求解\(\sum_{i=0}^kC(n,i)\mod 2333\)
值得一提的是\(2,23,233,2333\)均为质数。
这次是对行求和。并没有很难好的公式。
但是由于模数非常特殊可以使用卢卡斯定理。
\(C(n,i)\%\ p=C(n\%p,i\%p)\cdot C(n/p,i/p)\)
不妨设\(f(n,k)=\sum_{i=0}^kC(n,i)\%\ 2333\)
原式\(=\sum_{i=0}^kC(n\%p,i\%p)\cdot C(n/p,i/p)\)
注意边界可以递归运算。
注意预处理加快速度。
//#include<bits/stdc++.h>
#include<iostream>
#include<cstdio>
#include<ctime>
#include<cctype>
#include<queue>
#include<deque>
#include<stack>
#include<iostream>
#include<iomanip>
#include<cstdio>
#include<cstring>
#include<string>
#include<ctime>
#include<cmath>
#include<cctype>
#include<cstdlib>
#include<queue>
#include<deque>
#include<stack>
#include<vector>
#include<algorithm>
#include<utility>
#include<bitset>
#include<set>
#include<map>
#define ll long long
#define db double
#define INF 1000000000
#define inf 100000000000000000ll
#define ldb long double
#define pb push_back
#define put_(x) printf("%d ",x)
#define putl_(x) printf("%lld ",x)
#define get(x) x=read()
#define putl(x) printf("%lld\n",x)
#define rep(p,n,i) for(int i=p;i<=n;i+=1)

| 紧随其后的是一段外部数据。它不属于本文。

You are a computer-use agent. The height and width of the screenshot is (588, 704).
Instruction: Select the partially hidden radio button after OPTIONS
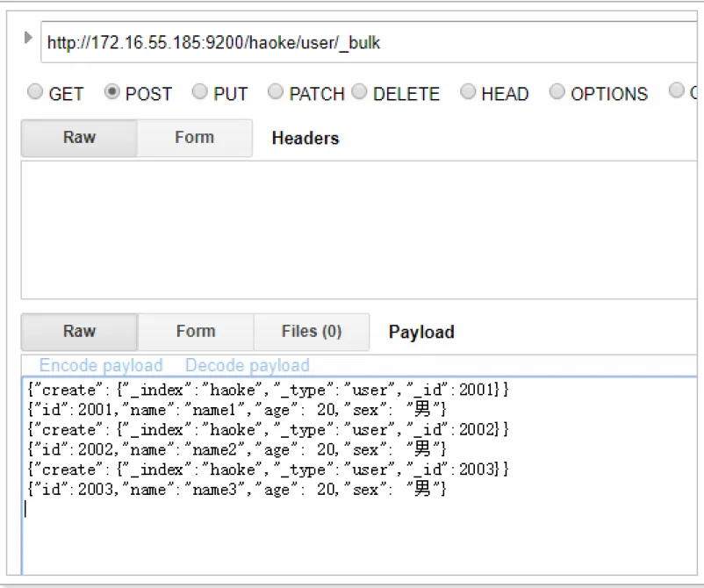[x=676, y=90]
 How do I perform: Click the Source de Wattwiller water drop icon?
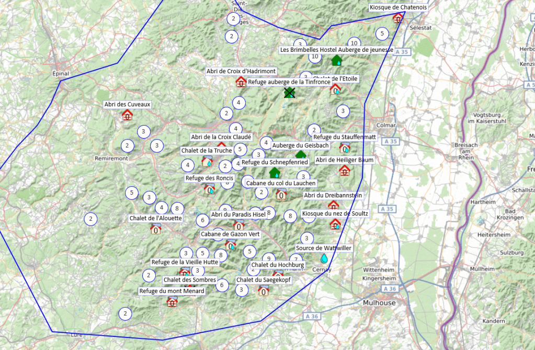click(324, 258)
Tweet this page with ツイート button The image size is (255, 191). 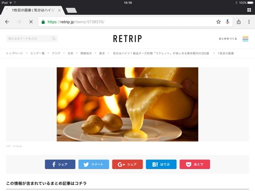point(94,164)
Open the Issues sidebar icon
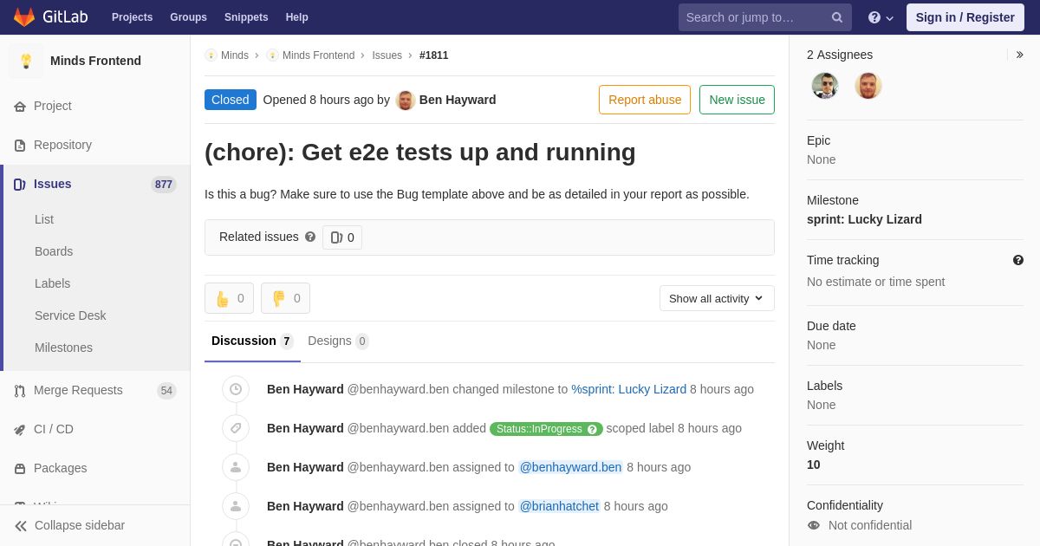The height and width of the screenshot is (546, 1040). [x=20, y=184]
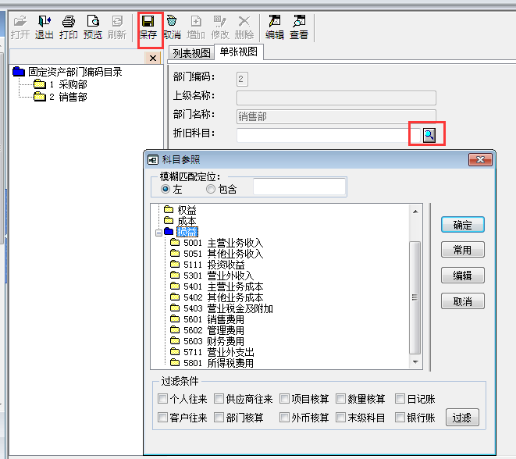Click the 模糊匹配定位 search input field
This screenshot has width=516, height=459.
(298, 187)
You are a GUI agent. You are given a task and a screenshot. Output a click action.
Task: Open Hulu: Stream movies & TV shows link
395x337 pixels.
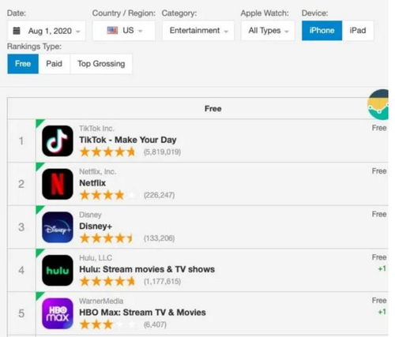tap(147, 269)
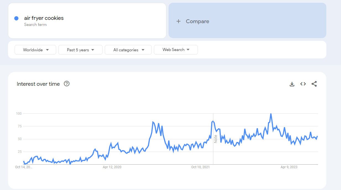Expand the Past 5 years time range
The height and width of the screenshot is (190, 341).
[x=80, y=50]
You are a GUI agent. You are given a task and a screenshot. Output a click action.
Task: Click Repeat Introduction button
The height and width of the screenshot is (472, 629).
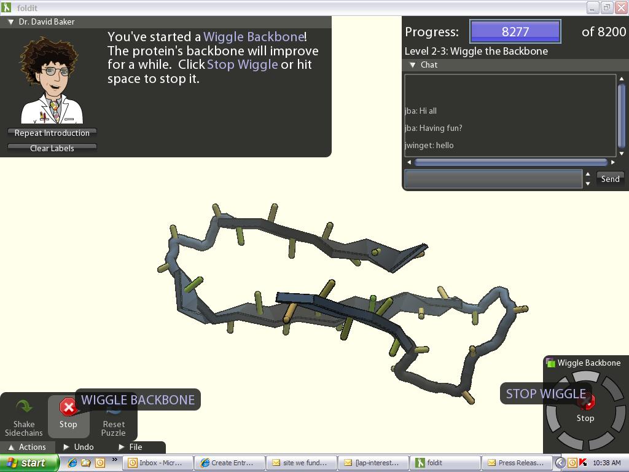click(x=52, y=133)
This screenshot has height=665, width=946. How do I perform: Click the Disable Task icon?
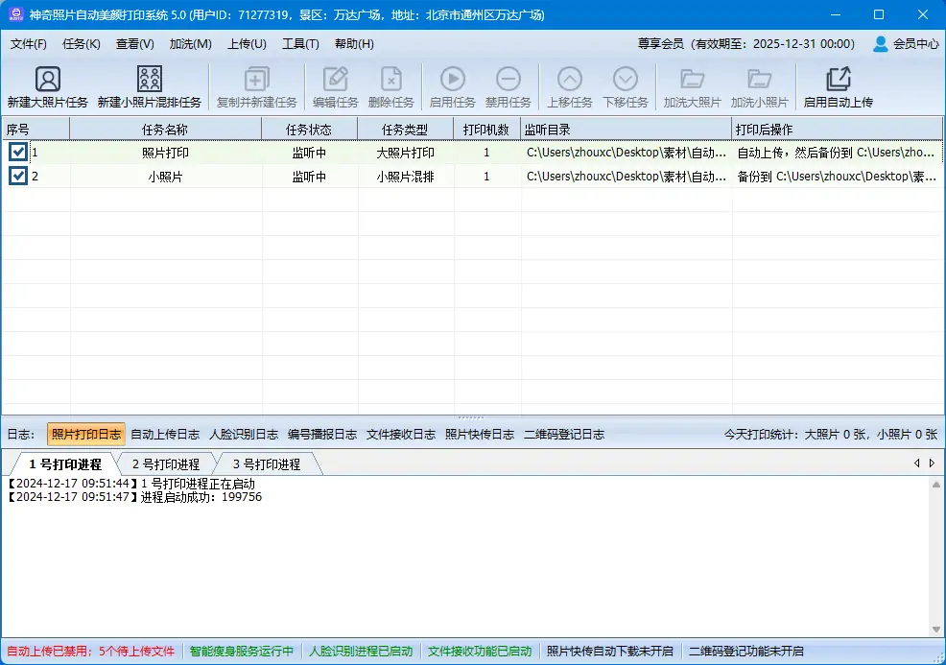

#define fep(n,p,i) for(int i=n;i>=p;--i)
#define go(x) for(int i=lin[x],tn=ver[i];i;tn=ver[i=nex[i]])
#define pii pair<int,int>
#define mk make_pair
#define gf(x) scanf("%lf",&x)
#define pf(x) ((x)*(x))
#define ui unsigned
#define sq sqrt
#define x(w) t[w].x
#define r(w) t[w].r
#define id(w) t[w].id
#define R(w) s[w].r
#define yy p<<1|1
#define zz p<<1
#define sum(w) t[w].sum
#define mod 2333
#define sc(A) scanf("%d",&A)
#define scl(A) scanf("%lld",&A)
#define scs(A) scanf("%s",A);
#define put(A) printf("%d\n",A)
#define min(x,y) (x>=y?y:x)
#define max(x,y) (x>=y?x:y)
#define sub(x,y) (x-y<0?x-y+mod:x-y)
#define uint unsigned int
using namespace std;
const int MAXN=30010,G=3;
int T;
int fac[MAXN],inv[MAXN];
int w[2334][2334];
inline int ksm(int b,int cc)
{
int cnt=1;
while(cc)
{
if(cc&1)cnt=cnt*b%mod;
b=b*b%mod;cc=cc>>1;
}
return cnt;
}
inline int C(int n,int m){return m>n?0:fac[n]*inv[m]%mod*inv[n-m]%mod;}
inline int sol(ll n,ll k)
{
if(n<mod)return C(n,k);
return sol(n/mod,k/mod)*sol(n%mod,k%mod)%mod;
}
inline int solve(ll n,ll k)
{
if(k<0)return 0;
if(n<mod)return w[n][min(n,k)];
if((k+1)%mod==0)return solve(n%mod,mod-1)*solve(n/mod,k/mod)%mod;
return (solve(n%mod,mod-1)*solve(n/mod,k/mod-1)%mod+solve(n%mod,k%mod)*sol(n/mod,k/mod)%mod)%mod;
}
int main()
{
//freopen("1.in","r",stdin);
sc(T);
fac[0]=1;
rep(1,mod-1,i)fac[i]=fac[i-1]*i%mod;
inv[mod-1]=ksm(fac[mod-1],mod-2);
fep(mod-2,0,i)inv[i]=inv[i+1]*(i+1)%mod;
rep(0,mod-1,i)
{
rep(0,i,j)
{
w[i][j]=C(i,j);
if(j)w[i][j]=(w[i][j]+w[i][j-1])%mod;
}
}
while(T--)
{
ll n,k;
scl(n);scl(k);
put(solve(n,k));
}
return 0;
}